Text to read:
☆ ☆ ☆

That’s how my first ever rasslecoach broke up with me.

 

Despite the self-certain finality of his tone that was far from the last time that I heard the heavily accented voice of Scotty McKeever, but the last time I did will be the last time I do - in this lifetime at least (insert your belief system, or lack thereof, here).


 

Time Keeper’s Table

-

Scotty’s Song

Part Three

 

“Okay, I guess Scotty’s done with me, then. That sucks.” I thought as I walked back to the locker room that I had been pulled away from to get broken up with on the streets of Whitesville, West Virginia.

 

***

I had broken off another piece of Scotty McKeever’s oft broken heart with my unkind criticism of him talking another wrestler into quitting their day job so they could “get booked in Mexico, together”. Sometimes it hurts to be right, I wish I could say, now, that I had to eat my words, but maybe the reason they hurt Scotty so bad was because he knew there could be some truth to them. Scotty and Brad never did take that road trip down to the Land Of Lucha Libre. Maybe next go ‘round (insert your belief system, or lack thereof here).

 

***

 

“You know what, watchin’ you train, today… I’m futtin’ proud of you, boy. You hear me?” Scotty said after stepping into a workout session in a wrestling training facility in Beckley, WV, that didn’t have any trainees or heat. Most Winter days it was just me doing body control and conditioning drills, by myself, in a hooded sweatshirt (but not sweating), and a winter cap. That particular day my only semi-regular training partner, Billy Lit, was there.

☆ ☆ ☆

What this exercise asks:
(1) In the text about Scotty McKeever, who was the narrator's only semi-regular training partner?
(2) Reproduce the lines in the records starting at the line containing "The height and width of the screenshot is (819, 1456)." and ending at the line containing "coordinates (1197, 384).", switching "interactive" to "scrollable" and leaving everything else unchanged.

Information given:
☆ ☆ ☆

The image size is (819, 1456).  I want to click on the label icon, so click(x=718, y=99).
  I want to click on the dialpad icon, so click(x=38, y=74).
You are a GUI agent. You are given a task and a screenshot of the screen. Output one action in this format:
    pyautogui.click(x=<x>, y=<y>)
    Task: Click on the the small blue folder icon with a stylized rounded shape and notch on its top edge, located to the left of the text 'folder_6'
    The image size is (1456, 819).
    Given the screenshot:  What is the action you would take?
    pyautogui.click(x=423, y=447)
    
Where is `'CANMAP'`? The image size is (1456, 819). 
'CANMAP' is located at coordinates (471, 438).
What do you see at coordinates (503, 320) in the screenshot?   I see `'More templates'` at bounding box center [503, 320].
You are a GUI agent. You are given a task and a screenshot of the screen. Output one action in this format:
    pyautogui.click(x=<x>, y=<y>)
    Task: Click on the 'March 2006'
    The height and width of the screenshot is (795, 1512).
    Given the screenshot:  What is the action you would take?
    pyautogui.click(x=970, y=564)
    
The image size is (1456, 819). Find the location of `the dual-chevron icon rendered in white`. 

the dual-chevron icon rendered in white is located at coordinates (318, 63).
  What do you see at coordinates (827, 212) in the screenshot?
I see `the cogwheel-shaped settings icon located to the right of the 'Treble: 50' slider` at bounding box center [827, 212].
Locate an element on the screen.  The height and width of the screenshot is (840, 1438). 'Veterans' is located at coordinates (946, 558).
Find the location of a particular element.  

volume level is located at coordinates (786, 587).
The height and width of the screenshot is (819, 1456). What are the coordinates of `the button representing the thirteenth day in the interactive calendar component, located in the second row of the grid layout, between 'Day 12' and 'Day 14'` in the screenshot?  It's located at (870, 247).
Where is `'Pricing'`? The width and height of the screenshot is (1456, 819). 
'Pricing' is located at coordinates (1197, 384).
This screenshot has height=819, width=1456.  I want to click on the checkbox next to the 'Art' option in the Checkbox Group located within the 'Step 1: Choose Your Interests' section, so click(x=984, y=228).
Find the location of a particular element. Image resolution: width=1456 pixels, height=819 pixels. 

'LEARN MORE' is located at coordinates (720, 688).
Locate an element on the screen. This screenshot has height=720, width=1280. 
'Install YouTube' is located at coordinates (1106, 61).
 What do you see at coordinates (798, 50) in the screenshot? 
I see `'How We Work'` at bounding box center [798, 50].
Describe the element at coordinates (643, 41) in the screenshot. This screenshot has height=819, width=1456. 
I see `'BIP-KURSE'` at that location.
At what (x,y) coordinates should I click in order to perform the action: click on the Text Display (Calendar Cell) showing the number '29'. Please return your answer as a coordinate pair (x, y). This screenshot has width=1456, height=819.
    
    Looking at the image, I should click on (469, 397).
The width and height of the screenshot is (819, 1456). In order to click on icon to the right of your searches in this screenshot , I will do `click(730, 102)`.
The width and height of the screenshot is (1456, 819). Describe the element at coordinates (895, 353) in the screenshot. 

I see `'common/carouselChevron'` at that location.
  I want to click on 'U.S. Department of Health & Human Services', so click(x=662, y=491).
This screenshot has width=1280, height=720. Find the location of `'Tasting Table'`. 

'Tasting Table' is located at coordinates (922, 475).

☆ ☆ ☆

The results:
(1) Billy Lit

(2)
The height and width of the screenshot is (819, 1456). What are the coordinates of `the button representing the thirteenth day in the scrollable calendar component, located in the second row of the grid layout, between 'Day 12' and 'Day 14'` in the screenshot?  It's located at (870, 247).
Where is `'Pricing'`? The width and height of the screenshot is (1456, 819). 
'Pricing' is located at coordinates (1197, 384).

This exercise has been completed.